Different Types of Goods in Economy

Normal Goods –

A normal good is a good whose demand increases with increase in income, and demand decreases when income decreases. It has a direct relationship with income. It has a positive income elasticity of demand. e.g. – Whole wheat, organic pasta, noodles, nice shoes, name-brand clothing etc

Inferior Goods –

An inferior good is a good whose demand decreases when consumer income increases and demand increases when consumer income decreases. It has a negative or inverse relationship with income. e.g. – Old or used car – consumers will generally prefer old or used cars when their income is limited.

Luxury Goods or Superior Goods –

A luxury good is a good for which demand increases more than proportionally as income rises, so that expenditures on the good become a greater proportion of overall spending. The demand for these products fluctuates directly with the level of consumer income. e.g. – Expensive cars, Expensive Smartphones etc

Giffen Goods –

A Giffen good is a good that people consume more of as the price rises and vice versa. OR

A Giffen good is a good whose demand increases as the income of the household decreases and vice versa.

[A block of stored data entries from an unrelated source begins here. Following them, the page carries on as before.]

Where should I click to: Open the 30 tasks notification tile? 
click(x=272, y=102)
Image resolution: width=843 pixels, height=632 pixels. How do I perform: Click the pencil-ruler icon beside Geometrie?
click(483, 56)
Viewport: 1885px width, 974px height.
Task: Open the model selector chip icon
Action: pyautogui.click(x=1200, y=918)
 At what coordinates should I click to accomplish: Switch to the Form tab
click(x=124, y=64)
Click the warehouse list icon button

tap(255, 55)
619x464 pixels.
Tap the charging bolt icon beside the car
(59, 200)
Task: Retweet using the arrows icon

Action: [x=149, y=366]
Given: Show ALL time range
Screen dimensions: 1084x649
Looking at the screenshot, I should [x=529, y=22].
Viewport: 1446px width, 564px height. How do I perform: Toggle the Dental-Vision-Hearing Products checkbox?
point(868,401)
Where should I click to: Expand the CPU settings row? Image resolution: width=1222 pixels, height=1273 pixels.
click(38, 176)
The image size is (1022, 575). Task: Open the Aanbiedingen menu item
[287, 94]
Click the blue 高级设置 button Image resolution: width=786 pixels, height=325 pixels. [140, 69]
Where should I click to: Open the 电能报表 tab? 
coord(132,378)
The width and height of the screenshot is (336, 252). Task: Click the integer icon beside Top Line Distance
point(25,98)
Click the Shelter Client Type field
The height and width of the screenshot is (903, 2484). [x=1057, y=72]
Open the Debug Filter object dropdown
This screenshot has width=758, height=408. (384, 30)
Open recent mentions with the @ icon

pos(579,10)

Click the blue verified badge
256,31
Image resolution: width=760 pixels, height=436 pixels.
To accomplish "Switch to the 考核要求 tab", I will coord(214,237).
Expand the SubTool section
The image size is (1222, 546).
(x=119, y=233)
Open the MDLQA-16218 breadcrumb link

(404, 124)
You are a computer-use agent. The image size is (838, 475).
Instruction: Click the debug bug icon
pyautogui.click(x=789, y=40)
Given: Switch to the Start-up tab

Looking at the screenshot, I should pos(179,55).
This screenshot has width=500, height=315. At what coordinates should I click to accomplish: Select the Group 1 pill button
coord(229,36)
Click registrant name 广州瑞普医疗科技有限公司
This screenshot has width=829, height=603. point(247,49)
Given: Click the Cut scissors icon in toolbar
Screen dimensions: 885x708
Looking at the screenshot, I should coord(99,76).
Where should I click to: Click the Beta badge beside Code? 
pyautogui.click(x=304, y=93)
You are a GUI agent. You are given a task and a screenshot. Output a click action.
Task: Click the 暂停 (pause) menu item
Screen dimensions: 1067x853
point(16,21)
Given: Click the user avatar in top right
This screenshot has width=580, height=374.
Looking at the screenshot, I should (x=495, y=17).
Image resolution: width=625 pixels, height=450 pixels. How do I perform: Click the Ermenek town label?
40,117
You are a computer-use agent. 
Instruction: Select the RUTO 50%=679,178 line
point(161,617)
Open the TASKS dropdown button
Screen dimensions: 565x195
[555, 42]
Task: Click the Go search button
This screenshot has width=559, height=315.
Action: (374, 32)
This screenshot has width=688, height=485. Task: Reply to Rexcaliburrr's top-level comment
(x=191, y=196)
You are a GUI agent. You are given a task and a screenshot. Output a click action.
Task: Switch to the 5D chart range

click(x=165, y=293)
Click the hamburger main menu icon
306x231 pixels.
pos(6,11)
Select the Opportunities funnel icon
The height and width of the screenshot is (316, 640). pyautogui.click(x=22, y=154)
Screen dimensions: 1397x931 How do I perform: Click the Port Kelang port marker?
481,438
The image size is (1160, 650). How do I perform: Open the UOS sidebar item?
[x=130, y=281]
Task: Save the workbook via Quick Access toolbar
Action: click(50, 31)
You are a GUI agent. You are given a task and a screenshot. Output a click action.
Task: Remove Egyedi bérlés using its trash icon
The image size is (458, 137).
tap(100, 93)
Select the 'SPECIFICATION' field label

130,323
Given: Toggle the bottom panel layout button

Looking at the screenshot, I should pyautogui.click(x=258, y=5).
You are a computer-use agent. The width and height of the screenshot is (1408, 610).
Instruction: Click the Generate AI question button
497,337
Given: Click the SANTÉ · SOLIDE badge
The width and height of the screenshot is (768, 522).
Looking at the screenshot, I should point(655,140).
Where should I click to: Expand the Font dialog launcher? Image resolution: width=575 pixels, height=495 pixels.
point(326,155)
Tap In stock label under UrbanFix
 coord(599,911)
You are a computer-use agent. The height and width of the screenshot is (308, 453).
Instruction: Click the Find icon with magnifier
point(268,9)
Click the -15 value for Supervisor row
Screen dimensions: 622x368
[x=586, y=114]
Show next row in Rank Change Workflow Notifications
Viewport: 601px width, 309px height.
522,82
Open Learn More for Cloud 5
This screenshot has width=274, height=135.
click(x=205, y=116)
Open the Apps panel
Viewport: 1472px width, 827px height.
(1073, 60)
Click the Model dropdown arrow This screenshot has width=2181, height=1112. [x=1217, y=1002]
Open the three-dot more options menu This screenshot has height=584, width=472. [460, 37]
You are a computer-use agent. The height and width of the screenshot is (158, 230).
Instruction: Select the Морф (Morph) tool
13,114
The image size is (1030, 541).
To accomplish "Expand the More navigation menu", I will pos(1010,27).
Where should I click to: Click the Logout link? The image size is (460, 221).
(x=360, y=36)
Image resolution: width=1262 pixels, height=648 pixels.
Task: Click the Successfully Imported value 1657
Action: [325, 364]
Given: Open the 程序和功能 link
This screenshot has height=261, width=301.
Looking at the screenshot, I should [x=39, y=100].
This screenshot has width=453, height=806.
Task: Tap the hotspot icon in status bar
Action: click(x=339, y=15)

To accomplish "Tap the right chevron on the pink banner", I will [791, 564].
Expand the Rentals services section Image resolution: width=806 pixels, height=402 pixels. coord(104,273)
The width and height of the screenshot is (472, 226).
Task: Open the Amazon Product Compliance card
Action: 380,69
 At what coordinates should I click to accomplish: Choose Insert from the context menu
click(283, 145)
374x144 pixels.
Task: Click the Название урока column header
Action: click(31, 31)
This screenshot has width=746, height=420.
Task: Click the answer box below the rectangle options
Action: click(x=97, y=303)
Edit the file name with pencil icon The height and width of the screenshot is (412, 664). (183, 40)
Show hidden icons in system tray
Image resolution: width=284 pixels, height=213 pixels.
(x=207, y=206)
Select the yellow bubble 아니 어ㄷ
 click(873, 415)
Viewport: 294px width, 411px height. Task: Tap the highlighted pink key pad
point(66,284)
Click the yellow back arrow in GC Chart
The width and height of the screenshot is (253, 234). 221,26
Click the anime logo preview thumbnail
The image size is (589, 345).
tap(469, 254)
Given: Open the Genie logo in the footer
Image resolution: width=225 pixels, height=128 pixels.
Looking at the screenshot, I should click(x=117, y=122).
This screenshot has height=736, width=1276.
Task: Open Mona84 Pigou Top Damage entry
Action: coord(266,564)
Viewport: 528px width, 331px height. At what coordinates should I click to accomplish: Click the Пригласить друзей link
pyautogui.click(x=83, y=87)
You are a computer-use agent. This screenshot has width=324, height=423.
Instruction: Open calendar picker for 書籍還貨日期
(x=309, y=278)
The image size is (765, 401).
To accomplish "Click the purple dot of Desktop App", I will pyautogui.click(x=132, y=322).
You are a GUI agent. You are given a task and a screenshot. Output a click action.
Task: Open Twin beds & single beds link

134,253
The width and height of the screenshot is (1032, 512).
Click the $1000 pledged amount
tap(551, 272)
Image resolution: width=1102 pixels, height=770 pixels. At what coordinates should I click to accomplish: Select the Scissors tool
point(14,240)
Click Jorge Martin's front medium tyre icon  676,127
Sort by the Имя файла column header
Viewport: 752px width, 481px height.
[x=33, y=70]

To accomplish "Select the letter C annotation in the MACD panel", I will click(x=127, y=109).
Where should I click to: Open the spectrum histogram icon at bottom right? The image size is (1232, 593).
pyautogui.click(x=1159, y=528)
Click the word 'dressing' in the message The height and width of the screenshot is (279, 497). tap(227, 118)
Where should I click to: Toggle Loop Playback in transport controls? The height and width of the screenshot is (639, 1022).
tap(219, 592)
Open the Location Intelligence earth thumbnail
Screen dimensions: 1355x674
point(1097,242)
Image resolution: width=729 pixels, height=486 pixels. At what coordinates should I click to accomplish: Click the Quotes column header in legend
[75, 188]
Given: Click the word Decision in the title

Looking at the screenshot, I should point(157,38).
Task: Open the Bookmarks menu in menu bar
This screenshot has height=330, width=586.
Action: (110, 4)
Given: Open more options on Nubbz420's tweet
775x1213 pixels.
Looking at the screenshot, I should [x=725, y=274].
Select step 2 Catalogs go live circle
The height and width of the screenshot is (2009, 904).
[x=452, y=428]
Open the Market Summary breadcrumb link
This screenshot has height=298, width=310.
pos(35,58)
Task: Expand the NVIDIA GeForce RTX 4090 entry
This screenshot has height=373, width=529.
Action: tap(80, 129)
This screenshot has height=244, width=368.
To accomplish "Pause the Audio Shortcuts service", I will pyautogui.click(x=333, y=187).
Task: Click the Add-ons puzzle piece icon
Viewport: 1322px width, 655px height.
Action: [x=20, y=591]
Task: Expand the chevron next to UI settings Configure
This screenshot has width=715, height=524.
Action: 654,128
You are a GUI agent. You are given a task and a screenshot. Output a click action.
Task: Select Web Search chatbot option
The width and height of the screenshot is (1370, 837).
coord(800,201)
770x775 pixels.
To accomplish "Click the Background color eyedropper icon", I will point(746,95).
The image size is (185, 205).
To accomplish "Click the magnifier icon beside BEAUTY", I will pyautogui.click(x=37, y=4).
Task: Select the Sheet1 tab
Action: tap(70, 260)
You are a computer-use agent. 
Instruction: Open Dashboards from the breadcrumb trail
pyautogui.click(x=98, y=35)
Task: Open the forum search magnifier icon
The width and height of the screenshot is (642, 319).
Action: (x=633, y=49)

For a Giffen good, the income effect must be negative, that is a fall in income increases demand and vice versa.

e.g. – rice, millet etc

All Giffen goods are inferior goods but not all inferior goods are Giffen goods.

Veblen Goods –

A Veblen good is a good for which demand increases as the price increases, because of its exclusive nature and appeal as a status symbol. e.g. – expensive Swiss watches, Diamonds, supercars etc

Complementary Goods –

A complementary good is a good whose demand increases with the increase of its complement. e.g. – Car and Petrol, Printer and Ink Cartridges etc

Supplementary Goods –

A supplementary good is a good whose demand increases when the price of its supplementary good increases. e.g. – Tea and coffee, when the price of one increases, demand for other increases.

Public Goods –

Public goods are those goods which one can’t buy with money. All people can consume these goods equally, and no one can stop others from using these goods. This type of goods is considered non-rival as well as non-excludable. e.g. – air, roads, sunlight, national defense etc

Private Goods –

Private goods are those goods which one can buy with money.These goods are available to everyone but only the person who paid the price can use it, Owner of the good can prevent others to use it. It is also available in the limited quantity. This type of goods have have the characteristics of rivalry and excludability. e.g. –

Merit Goods –

Merit goods are those goods which people might not find necessary to buy, but the government views them as essential goods for people. OR

Merit goods are those goods and services that the government feels that people will under-consume, and which ought to be subsidized or provided free at the point of use so that consumption does not depend primarily on the ability to pay for the good or service.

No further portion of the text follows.